2016-06-30
You might not have guessed it from the lines at your local Mega Burger drive-through, but fasting is chic. Americans, who are increasingly thinking about spiritual matters, are at the very least talking about fasting, and many are following through.

For example, just after President Bush's first inauguration, an evangelist named Bob Sjogren started a campaign to sign up enough Americans so that someone was always fasting and praying during the president's first term. The idea was so popular that Sjogren re-upped his efforts for Bush's second term. This development is part of the rise in fasting among evangelical Christians, not previously a fast-conscious group. The late Bill Bright, a prominent evangelical and founder of Campus Crusade for Christ, decided in the late 1990s to make promotion of spiritual fasting his life's final work. Well into his 80s, Bright went on several 40-day fasts. In 1998, he and Pat Robertson persuaded several million evangelicals to fast (or at least, say they were fasting) for 40 days in hopes of national religious renewal.

But most Americans know about fasting because of Ash Wednesday, the day many Christians begin their Lenten fasts. Adult Catholics, for instance, are asked to fast on Ash Wednesday and on Good Friday, with "fast" in this case being defined as eating a single meal on each of these days; additionally, Catholics are not to eat meat on Fridays during Lent. Informally, there is also the tradition of giving up something you like for the entire Lenten period. Many Christians choose a favorite food, such as chocolate or beer, as a sort of quasi-fasting.

Fasting isn't limited to Christians, of course. As the U.S. Muslim population increases, more and more Americans follow the Ramadan fast--one lunar month per year without food or drink during daylight hours. Jews continue to fast once a year--on Yom Kippur--to repent for their sins. Mormons fast the first Sunday of each month and then give the money saved on uneaten meals to the poor. Occasional fasting is advised by some interpretations of Buddhism and Hinduism, both growing in the United States. Traditional Methodists observe a weekly mini-fast, from Thursday evening until midday Friday. And, of course, some people fast for general spiritual purposes or in connection with political campaigns.

Is the upsurge in fasting a response to flush economic times in which it seems there is too much self-indulgence, to say nothing of--if national waistlines are any indicator--too much food? Or is this development spiritual in nature? Surely, some of both.

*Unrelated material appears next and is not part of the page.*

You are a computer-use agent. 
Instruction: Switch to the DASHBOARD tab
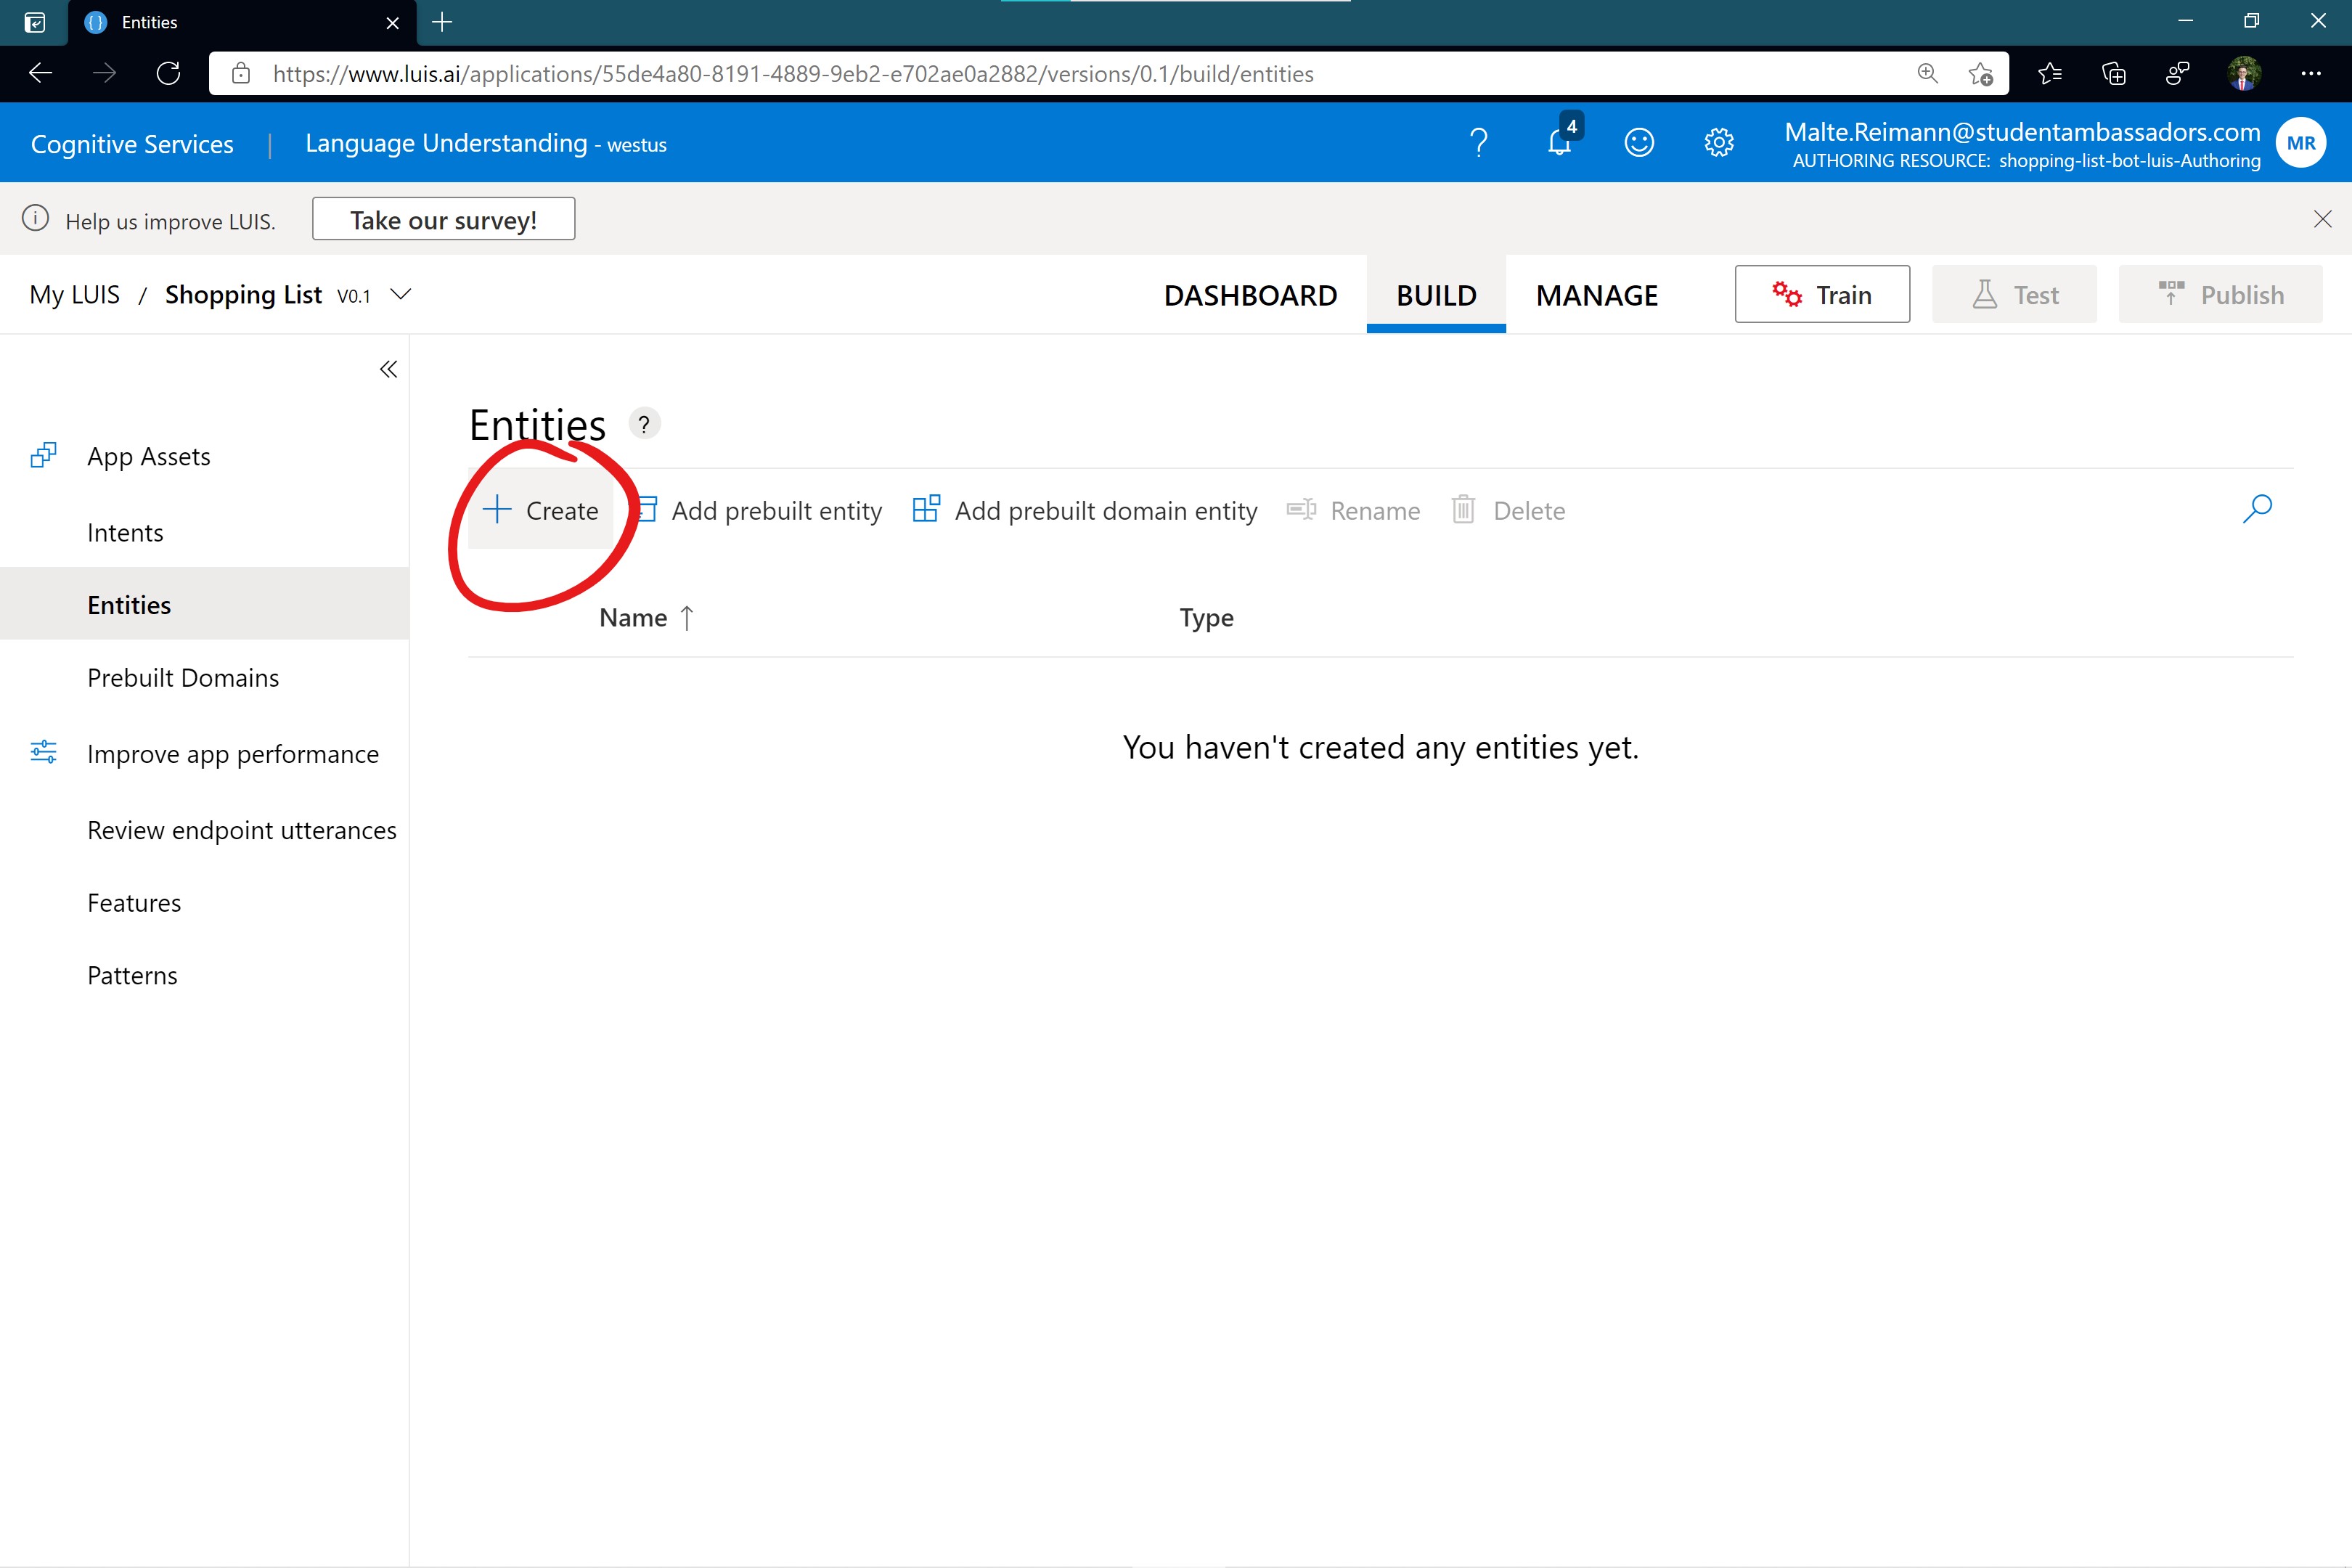[1250, 295]
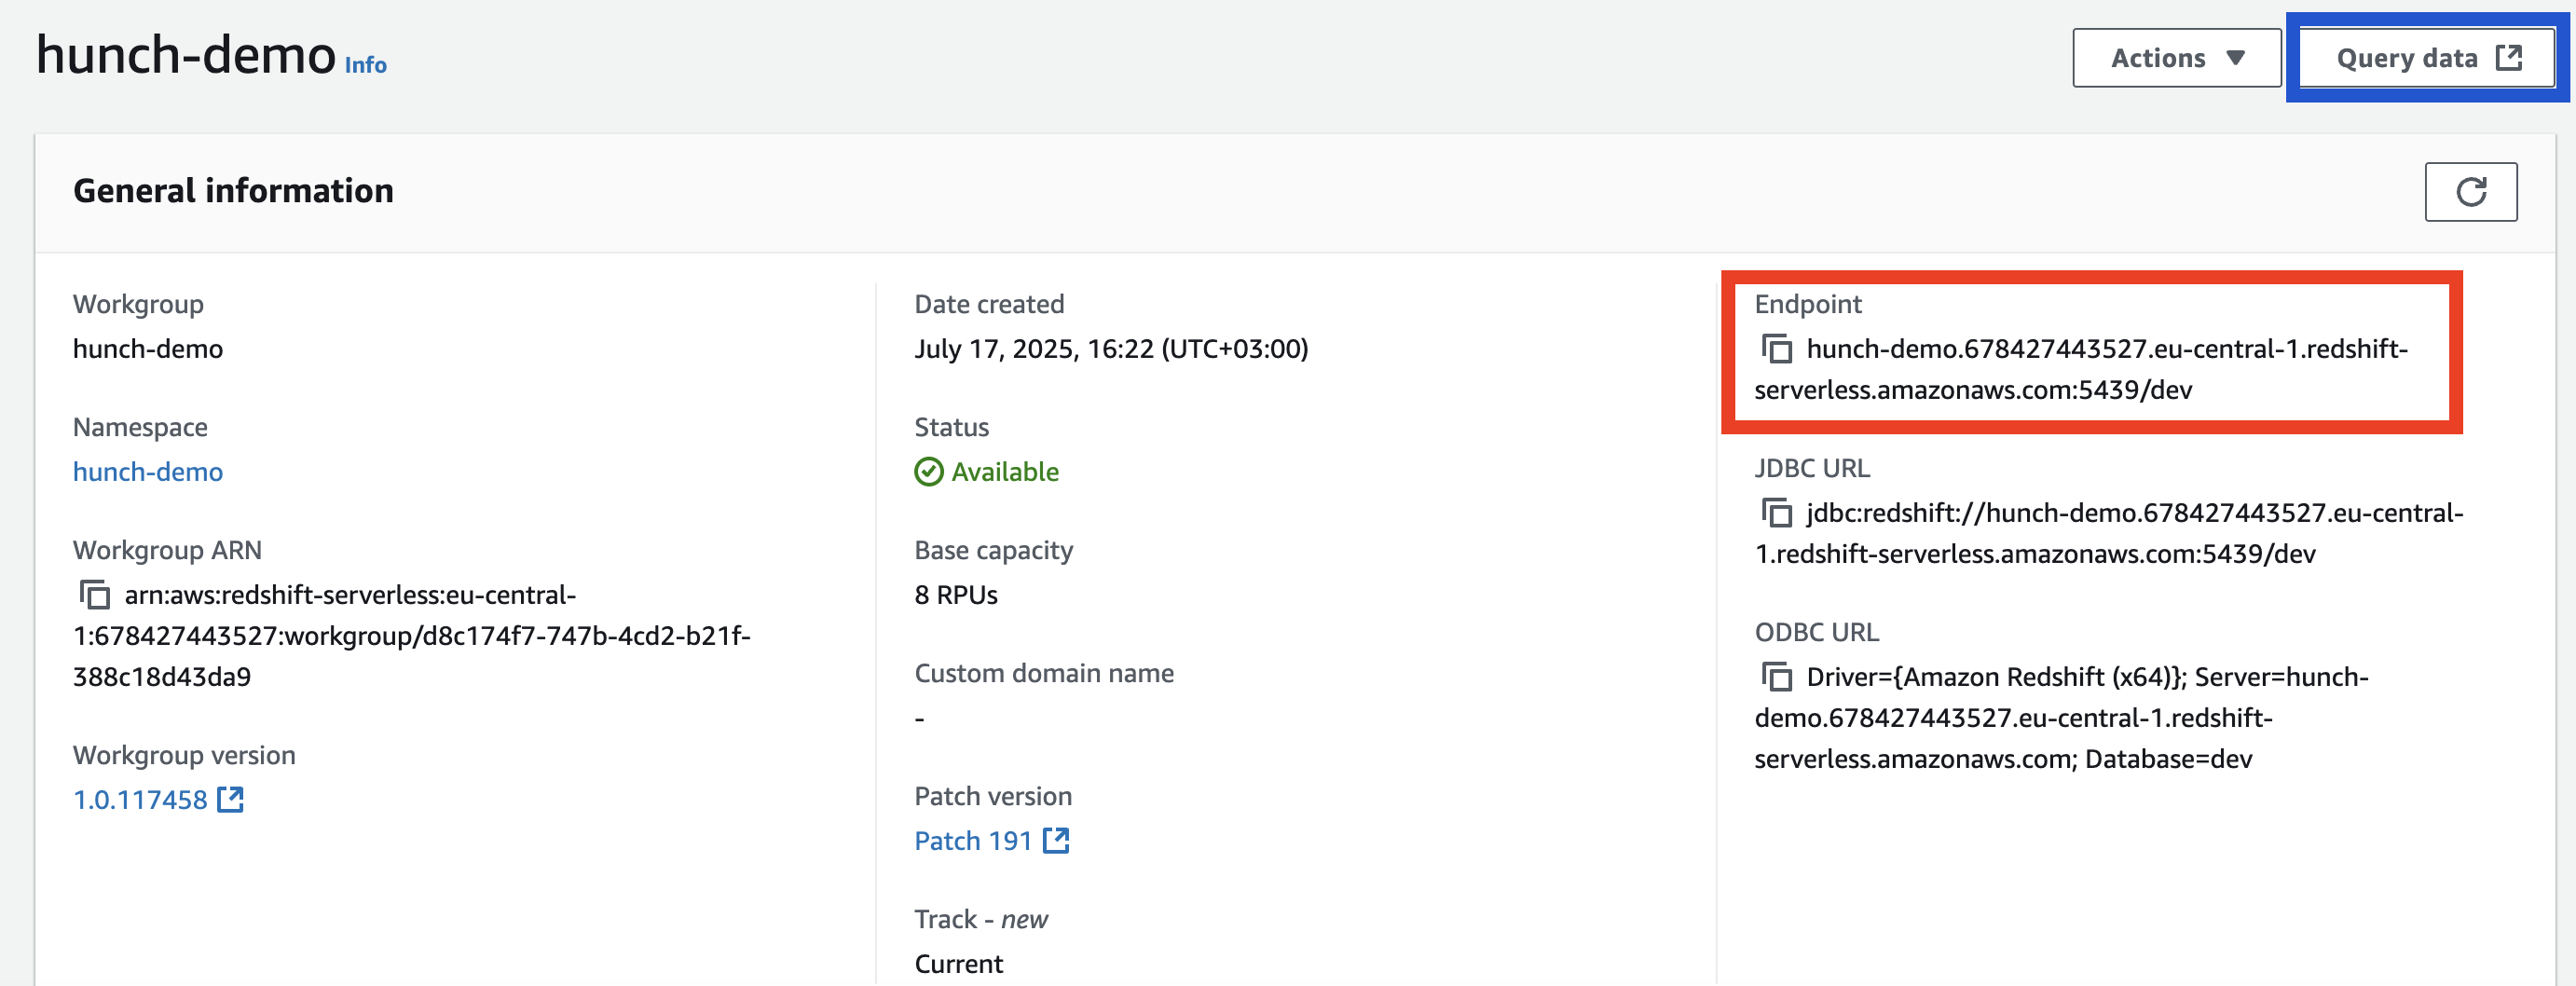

Many Americans are dismayed by runaway consumerism and indulgence, but you don't have to fast to reject the materialist lifestyle--just buy and consume a little less. Fasting makes a stronger statement. Muslims fast to develop self-control, show adherence to their faith, and so that as each Ramadan day ends and food is served, they will have a keener appreciation of the bounty God has offered Earth. Jews participate in the Yom Kippur fast on the theory that deliberately causing yourself mild discomfort shows respect for the great suffering of the faithful of the past. For Christians, a 40-day fast recalls Christ's 40 days without food in the wilderness as he prayed to be shown his mission.

For anyone who is spiritual, fasting redirects the mind away from physical urges--after the first few days at least, when food is the only thing you can think about.

The development of fasting as a component of evangelical belief is somewhat unexpected, because fasting has at best moderate biblical support. Jews often fasted in ancient times, especially to show sorrow, and as a result the Torah and Hebrew scriptures are rife with fasting references. Jesus and John the Baptist fasted as well, though they did so either as part of Jewish observance or for purely spiritual reasons. There isn't anything in the New Testament that directly instructs believers to fast, and it's thought that Christian fasting did not become common until the early Middle Ages--a time when, as now, there was often over-indulgence in food, at least for those of privilege or in the monastery movement.

Whether a person needs to fast in order to fix his or her thoughts on the spiritual is a question each must answer alone. But this much is certain--for all but a few Americans, it can't possibly hurt to go without food once in a while--and it may help if it focuses the mind and reminds us of our blessings when meals resume. That, and the lines at the Mega Burger drive-through, may be all that's required to inspire a fasting fad.